Stored data entries:
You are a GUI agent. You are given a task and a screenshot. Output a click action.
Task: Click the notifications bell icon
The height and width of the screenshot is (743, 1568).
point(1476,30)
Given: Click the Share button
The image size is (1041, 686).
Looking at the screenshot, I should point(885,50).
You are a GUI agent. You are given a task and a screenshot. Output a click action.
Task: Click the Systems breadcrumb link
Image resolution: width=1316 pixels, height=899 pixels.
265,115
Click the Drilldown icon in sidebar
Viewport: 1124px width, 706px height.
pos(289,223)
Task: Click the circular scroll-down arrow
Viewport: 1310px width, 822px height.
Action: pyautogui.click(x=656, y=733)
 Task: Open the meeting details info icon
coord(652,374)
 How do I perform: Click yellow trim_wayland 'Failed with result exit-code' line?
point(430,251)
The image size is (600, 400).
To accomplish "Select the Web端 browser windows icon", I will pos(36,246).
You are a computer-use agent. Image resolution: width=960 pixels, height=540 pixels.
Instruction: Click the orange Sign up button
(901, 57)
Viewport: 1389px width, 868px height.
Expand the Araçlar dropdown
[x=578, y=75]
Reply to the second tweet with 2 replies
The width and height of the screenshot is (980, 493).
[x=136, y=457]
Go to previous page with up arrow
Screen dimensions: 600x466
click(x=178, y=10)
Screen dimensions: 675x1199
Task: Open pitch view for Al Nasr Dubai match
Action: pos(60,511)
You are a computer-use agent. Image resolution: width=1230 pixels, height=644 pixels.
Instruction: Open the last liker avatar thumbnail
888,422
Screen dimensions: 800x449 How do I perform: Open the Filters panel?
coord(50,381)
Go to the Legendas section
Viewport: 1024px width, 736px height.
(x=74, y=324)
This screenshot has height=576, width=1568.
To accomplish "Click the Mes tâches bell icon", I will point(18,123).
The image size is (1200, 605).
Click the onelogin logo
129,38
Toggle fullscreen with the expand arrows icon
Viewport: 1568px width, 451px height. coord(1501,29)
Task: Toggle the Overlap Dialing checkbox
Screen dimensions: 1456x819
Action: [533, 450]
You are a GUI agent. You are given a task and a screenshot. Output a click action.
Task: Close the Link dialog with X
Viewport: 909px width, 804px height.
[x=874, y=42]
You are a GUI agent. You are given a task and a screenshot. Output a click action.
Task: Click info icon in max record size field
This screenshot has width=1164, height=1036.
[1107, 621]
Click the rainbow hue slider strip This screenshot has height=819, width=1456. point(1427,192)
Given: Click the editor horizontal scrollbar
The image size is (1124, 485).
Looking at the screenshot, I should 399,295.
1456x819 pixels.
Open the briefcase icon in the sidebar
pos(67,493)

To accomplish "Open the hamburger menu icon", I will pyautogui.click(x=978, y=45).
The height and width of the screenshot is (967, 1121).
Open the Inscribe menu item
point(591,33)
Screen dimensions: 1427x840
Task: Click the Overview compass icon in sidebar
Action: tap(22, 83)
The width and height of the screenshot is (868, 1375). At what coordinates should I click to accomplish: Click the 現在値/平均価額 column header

### Written problem
Retype the lines of the material above verbatim, starting at the line that contains "Screen dimensions: 800x449" and ending at the line that contains "[x=874, y=42]".

### Full answer
Screen dimensions: 800x449 How do I perform: Open the Filters panel?
coord(50,381)
Go to the Legendas section
Viewport: 1024px width, 736px height.
(x=74, y=324)
This screenshot has height=576, width=1568.
To accomplish "Click the Mes tâches bell icon", I will point(18,123).
The image size is (1200, 605).
Click the onelogin logo
129,38
Toggle fullscreen with the expand arrows icon
Viewport: 1568px width, 451px height. coord(1501,29)
Task: Toggle the Overlap Dialing checkbox
Screen dimensions: 1456x819
Action: [533, 450]
You are a GUI agent. You are given a task and a screenshot. Output a click action.
Task: Close the Link dialog with X
Viewport: 909px width, 804px height.
[x=874, y=42]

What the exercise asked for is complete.